Voici les mémoires passionnantes — et hilarantes ! — d'un des plus grands noms de l'édition française de la fin du XXe siècle. Un des quatre grands qui ont donné ses lettres de noblesse à la science-fiction dans l'hexagone.
Dans cette autobiographie, Jacques Sadoul livre enfin ses souvenirs de 35 ans d'édition des littératures de genre, dont la création d'une collection SF chez J'ai lu. À travers des rencontres prestigieuses, des hasards saisissants et une foule d'anecdotes, il se fait chroniqueur d'une époque où tout était possible, car tout était à faire.
De plus, et pour la première fois, vous découvrirez les visages de vos écrivains préférés grâce à une galerie de portraits photographiques appartenant à la collection personnelle de l'auteur.
Si vous voulez entrer dans l'intimité des grands de l'édition et du roman populaire, rencontrer Barbara Cartland, Gotlib, van Vogt ou Stephen King, savoir comment les mangas sont apparus en France, qui étaient Jacques Bergier ou Frédéric Ditis, participer à la bataille de Librio... alors vous tenez entre vos mains la référence essentielle que tout fan de BD, passionné de SF ou apprenti historien se doit de posséder. C'est dans la poche ! est notre héritage, car nous sommes tous les enfants de Sadoul.*
* C'est sa femme qui va être surprise...

(ENTRÉES)

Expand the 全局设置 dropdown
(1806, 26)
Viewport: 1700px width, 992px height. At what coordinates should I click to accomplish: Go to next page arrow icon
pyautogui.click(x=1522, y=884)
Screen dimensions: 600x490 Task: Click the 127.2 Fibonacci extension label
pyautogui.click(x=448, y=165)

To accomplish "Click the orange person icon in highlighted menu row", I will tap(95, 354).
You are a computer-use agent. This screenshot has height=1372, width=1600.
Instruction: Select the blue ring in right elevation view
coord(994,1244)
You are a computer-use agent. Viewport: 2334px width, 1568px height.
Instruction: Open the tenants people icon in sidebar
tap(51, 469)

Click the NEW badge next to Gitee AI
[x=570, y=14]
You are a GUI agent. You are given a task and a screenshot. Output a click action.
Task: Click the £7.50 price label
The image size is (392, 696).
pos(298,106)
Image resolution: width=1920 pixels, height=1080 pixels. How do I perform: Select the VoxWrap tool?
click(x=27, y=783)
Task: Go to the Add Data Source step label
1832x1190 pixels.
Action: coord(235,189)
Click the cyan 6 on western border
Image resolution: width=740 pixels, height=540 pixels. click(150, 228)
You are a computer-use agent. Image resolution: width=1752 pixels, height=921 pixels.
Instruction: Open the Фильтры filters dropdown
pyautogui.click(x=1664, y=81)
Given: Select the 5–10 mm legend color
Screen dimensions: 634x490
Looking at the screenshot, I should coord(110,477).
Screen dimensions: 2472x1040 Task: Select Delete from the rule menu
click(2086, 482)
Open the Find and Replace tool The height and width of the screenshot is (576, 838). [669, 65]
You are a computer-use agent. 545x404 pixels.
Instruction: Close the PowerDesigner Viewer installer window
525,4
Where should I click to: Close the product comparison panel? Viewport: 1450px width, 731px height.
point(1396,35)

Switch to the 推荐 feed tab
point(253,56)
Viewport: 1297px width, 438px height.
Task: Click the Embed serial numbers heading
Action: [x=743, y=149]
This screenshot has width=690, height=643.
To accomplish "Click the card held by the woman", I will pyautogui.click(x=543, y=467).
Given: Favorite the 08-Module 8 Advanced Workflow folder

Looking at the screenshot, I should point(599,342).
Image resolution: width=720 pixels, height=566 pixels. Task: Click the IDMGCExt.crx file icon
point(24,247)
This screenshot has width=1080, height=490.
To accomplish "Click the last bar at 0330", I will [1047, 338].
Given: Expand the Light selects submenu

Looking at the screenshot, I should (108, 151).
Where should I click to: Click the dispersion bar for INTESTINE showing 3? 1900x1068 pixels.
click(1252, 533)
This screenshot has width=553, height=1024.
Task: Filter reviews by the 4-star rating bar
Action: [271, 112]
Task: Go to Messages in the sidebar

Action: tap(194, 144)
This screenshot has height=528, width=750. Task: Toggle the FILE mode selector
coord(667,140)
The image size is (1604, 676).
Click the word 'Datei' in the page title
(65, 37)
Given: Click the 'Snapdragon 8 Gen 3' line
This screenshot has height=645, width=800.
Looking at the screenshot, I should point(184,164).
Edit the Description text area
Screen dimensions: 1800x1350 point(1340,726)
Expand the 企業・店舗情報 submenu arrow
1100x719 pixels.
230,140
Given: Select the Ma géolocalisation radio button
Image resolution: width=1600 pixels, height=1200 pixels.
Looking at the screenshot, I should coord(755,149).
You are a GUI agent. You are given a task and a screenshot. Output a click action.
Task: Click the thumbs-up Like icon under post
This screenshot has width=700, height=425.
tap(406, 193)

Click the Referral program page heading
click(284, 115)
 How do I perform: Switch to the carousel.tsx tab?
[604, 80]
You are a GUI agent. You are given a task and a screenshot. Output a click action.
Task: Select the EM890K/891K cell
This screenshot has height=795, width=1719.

(DÉTAILS DE L'EXERCICE)
Répondez brièvement aux questions suivantes d'après l'extrait consacré aux mémoires de Jacques Sadoul.
(a) Combien d'années d'édition ses souvenirs couvrent-ils ?
(b) Chez quel éditeur a-t-il créé une collection de science-fiction ?
(c) À qui appartiennent les portraits photographiques de la galerie ?

(RÉSULTAT)
(a) 35 ans.
(b) Chez J'ai lu.
(c) À la collection personnelle de l'auteur.